RECORDS SHOWN:
= Beginning of Section =

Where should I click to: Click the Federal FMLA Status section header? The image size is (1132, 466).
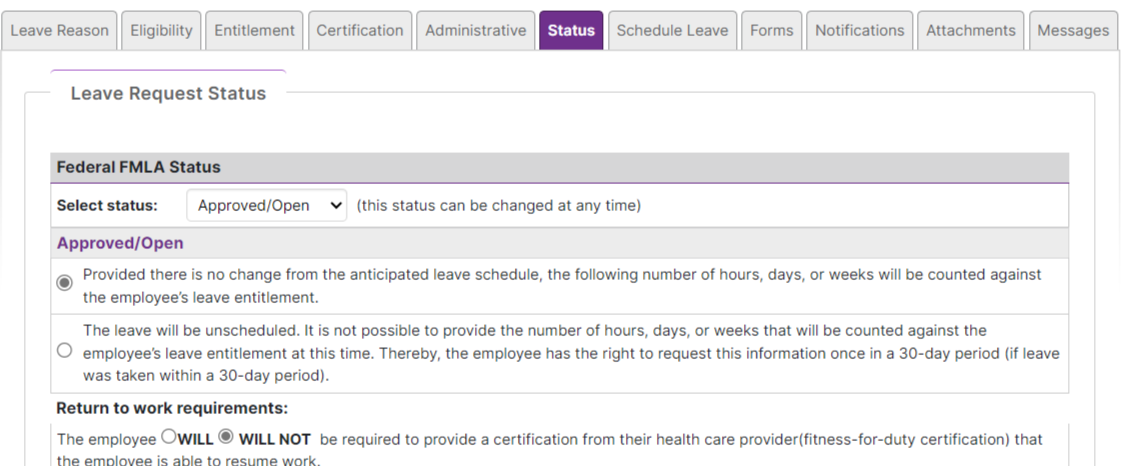139,167
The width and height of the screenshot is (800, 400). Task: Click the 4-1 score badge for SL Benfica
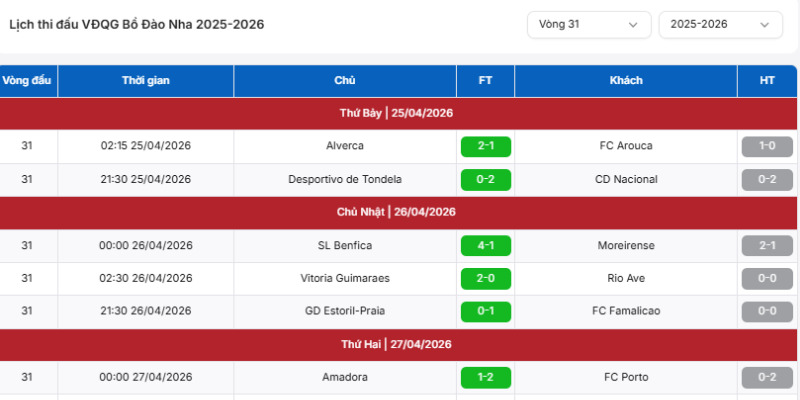[x=486, y=245]
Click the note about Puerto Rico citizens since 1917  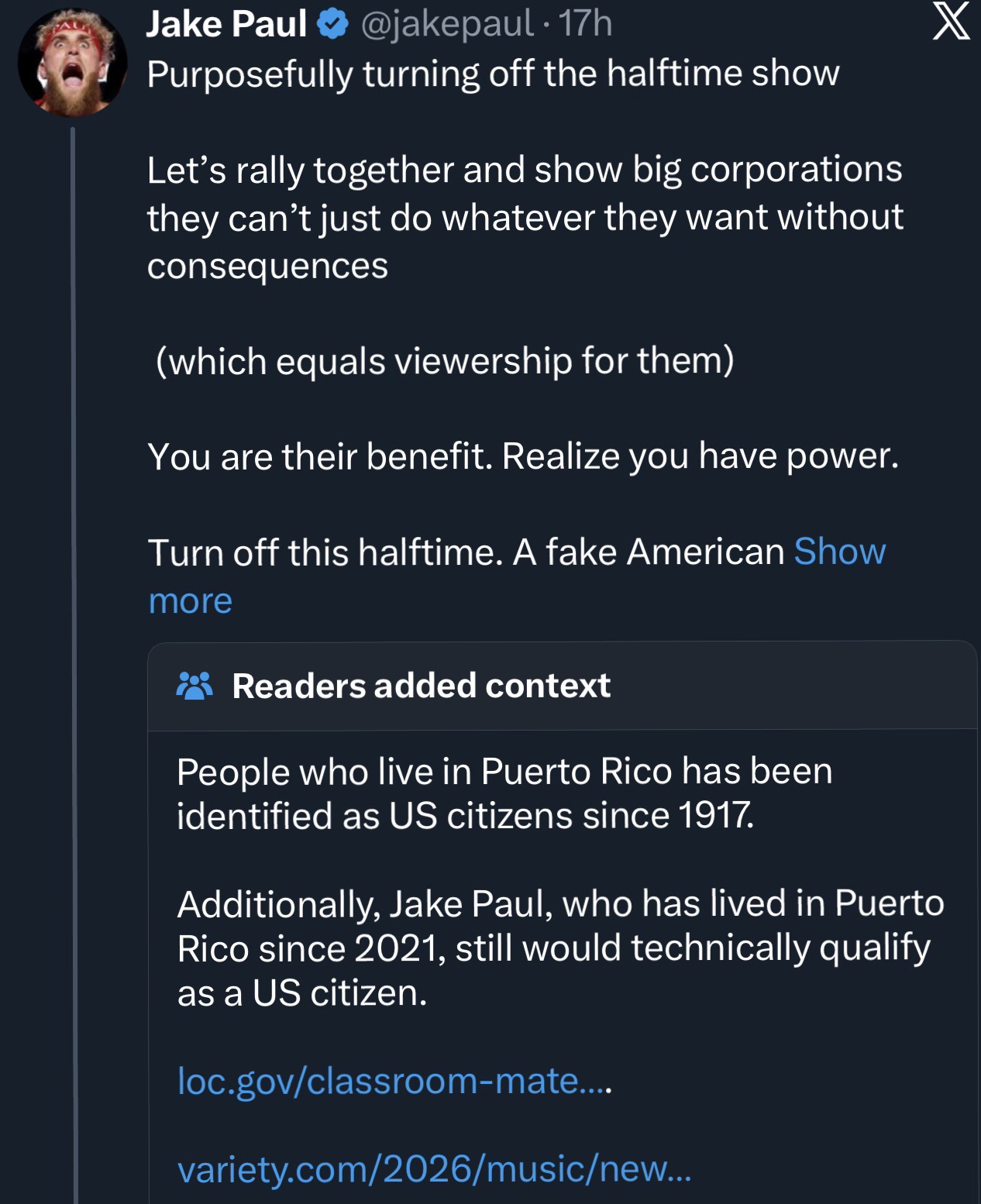point(504,793)
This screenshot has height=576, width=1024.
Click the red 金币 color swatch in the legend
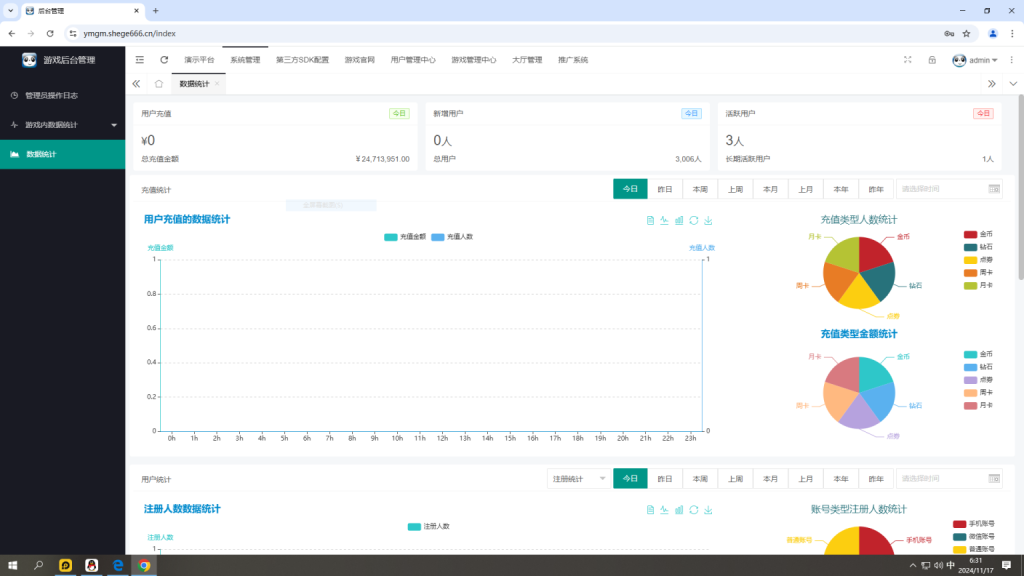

= End of Section =

WHAT YOU HAVE TO DO: Pictures stay out of the copy. Reproduce exactly the lines from the one containing "This screenshot has height=576, width=1024." through the last line of the records above, both included.

WRITTEN ANSWER:
This screenshot has height=576, width=1024.
Click the red 金币 color swatch in the legend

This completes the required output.